In some cases, BioGenerator has invested $1 million in an individual company in a combination of pre-seed, seed and post-seed.
To date, companies BioGenerator has invested in have raised somewhere between $800 and $900 million collectively, which is almost a 40:1 leveraging ratio of its investment dollars. BioGenerator has invested about $21 million overall.
BioSTL also has a global initiative, GlobalSTL, “where we are capitalizing on St.

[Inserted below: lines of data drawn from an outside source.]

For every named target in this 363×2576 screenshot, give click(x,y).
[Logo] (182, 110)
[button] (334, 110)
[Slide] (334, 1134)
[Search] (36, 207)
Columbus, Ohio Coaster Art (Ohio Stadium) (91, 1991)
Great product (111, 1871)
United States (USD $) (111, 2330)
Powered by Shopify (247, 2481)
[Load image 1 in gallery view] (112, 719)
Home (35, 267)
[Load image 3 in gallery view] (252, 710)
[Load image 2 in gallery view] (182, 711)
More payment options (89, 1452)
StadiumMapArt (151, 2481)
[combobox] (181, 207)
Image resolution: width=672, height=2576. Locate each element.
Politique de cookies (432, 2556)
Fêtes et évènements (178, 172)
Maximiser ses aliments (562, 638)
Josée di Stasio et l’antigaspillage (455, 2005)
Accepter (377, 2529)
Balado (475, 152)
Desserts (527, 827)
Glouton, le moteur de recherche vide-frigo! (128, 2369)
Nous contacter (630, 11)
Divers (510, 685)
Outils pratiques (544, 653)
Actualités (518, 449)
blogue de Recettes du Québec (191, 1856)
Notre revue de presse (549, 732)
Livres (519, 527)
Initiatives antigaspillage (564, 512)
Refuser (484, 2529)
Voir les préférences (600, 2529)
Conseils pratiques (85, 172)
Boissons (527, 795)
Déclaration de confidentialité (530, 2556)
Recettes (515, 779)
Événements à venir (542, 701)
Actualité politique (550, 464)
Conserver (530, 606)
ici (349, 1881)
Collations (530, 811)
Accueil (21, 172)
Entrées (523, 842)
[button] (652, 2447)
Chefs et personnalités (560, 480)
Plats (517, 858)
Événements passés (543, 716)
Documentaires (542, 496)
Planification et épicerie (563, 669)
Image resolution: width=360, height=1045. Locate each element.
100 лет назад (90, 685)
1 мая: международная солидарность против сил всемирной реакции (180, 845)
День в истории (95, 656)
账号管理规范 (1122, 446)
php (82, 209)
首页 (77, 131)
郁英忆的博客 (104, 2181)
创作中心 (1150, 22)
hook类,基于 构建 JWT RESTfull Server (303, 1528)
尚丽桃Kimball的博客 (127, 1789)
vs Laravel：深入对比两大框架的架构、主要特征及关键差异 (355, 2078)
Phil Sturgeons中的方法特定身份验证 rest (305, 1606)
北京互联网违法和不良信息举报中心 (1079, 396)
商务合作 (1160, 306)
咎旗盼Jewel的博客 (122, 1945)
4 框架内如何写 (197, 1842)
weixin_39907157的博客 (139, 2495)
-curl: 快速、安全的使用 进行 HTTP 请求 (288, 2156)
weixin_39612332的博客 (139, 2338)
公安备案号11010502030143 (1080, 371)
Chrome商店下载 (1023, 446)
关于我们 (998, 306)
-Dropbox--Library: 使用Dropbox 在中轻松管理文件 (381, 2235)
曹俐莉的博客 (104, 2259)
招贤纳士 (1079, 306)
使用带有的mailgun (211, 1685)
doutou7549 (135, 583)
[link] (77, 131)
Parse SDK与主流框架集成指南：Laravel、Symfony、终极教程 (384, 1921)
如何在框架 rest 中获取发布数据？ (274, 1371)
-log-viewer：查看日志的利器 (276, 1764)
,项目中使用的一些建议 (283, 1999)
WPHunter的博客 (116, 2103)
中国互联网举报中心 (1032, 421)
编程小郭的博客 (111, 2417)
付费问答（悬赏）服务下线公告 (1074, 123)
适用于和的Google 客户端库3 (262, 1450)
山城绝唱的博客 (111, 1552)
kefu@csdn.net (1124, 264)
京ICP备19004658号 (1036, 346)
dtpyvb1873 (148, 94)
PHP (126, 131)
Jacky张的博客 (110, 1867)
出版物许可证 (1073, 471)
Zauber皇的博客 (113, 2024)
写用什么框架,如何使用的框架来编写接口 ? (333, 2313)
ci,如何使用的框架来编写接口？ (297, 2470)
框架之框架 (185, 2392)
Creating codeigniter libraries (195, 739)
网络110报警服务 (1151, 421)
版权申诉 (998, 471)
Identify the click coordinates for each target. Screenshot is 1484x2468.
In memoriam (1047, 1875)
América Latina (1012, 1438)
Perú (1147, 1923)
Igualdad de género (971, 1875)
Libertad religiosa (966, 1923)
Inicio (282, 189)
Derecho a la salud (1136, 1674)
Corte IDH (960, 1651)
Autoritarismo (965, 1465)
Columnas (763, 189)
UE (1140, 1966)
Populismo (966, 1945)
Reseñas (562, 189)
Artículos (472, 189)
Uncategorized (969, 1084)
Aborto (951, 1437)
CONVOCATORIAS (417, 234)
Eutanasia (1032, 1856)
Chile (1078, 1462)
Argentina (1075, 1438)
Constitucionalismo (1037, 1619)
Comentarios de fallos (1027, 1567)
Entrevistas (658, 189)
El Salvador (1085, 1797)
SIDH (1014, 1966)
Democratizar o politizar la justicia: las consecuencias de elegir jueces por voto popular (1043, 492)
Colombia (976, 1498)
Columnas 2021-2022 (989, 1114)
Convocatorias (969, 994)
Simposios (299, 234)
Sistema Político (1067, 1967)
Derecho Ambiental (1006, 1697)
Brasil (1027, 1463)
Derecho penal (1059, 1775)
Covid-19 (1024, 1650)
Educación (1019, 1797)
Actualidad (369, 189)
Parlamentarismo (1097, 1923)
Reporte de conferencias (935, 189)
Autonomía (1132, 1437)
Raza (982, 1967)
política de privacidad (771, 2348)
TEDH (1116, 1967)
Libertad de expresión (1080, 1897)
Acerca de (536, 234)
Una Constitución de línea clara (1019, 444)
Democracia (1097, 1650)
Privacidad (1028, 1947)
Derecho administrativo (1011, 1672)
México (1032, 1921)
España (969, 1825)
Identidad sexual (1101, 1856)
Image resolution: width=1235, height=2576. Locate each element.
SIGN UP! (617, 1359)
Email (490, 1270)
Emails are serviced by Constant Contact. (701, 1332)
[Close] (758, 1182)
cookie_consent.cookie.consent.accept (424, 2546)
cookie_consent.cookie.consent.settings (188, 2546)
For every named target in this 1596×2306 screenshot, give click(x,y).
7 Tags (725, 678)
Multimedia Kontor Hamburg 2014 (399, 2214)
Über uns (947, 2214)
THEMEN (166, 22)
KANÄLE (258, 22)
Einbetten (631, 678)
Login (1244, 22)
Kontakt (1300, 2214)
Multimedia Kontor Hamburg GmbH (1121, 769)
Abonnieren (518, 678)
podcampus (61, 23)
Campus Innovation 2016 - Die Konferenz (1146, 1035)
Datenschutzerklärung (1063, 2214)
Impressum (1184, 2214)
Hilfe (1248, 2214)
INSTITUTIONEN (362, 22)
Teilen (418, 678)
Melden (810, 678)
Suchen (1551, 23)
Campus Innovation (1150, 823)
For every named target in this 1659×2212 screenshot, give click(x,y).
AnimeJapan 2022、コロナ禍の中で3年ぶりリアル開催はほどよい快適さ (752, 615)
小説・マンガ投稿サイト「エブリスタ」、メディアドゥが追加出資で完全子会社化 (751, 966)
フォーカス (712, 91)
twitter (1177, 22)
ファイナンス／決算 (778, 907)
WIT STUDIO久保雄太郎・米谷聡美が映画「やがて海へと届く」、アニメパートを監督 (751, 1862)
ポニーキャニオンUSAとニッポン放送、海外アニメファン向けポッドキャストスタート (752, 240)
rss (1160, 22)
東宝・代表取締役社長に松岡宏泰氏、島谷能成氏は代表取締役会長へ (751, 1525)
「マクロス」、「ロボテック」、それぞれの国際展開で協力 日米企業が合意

Louis’s research strengths,” Rubin says. “Our GlobalSTL capitalizes on our corporate buying power strengths instead of venture capital for funds.”
Rubin points out that the venture capital exposure in St. Louis isn’t anywhere as large as it is in Boston or San Francisco, but what it does have is corporate buying power. “We have the buying power of health systems and corporations that demand innovation and can be the first major source of revenue for an international company in North America. So, we’ve facilitated partnering with cutting-edge companies in Israel, Europe and other parts of the world with our healthcare institutions and companies here in St. Louis. We’re attracting these overseas companies, not to move here, but to place their U.S.-based offices here. We’ve done that a lot in digital health, a lot in ag-tech, food and nutrition.”
BioGenerator’s portfolio is extensive, including Accuronix Therapeutics, Arch Oncology, BacterioScan, Benson-Hill Biosystems, Elira Therapeutics, Edison Agrosciences, PM Diagnostics and many others.
Rubin says, “About half of all the companies we’ve invested in have come out of a university or research institution, and about half come from other places—individuals who left corporations or innovated on their own. There’s a wide range of sourcing. Several companies have even moved to St. Louis because of the portfolio of support the BioGenerator provides, the capital, the space, but also the venturing, the mentoring, the networking and the help in building relationships with investors.”
He also points out that Washington University and its medical school is one of its greatest innovation engines, which is why so many of their portfolio companies are drug developers or medical imaging. “But in addition to the hard science companies that come out of the med school we see the convergence of all the technology in IT spaces now converging with healthcare—from AI and machine learning, data analytics, virtual reality, augmented reality. All of those kinds of tech are being used now in healthcare and we’re seeing a lot of that emerging in the scope of BioSTL and BioGenerator.”
But what St. Louis, BioSTL and BioGenerator really leverage, Rubin says, is “a very trusted and collaborative environment. There’s not as much noise and stress and pretentiousness and other elements that can in some sense be a barrier to getting things done. You can have a pleasant life while getting things done within the very capital-efficient nature of our environment here.”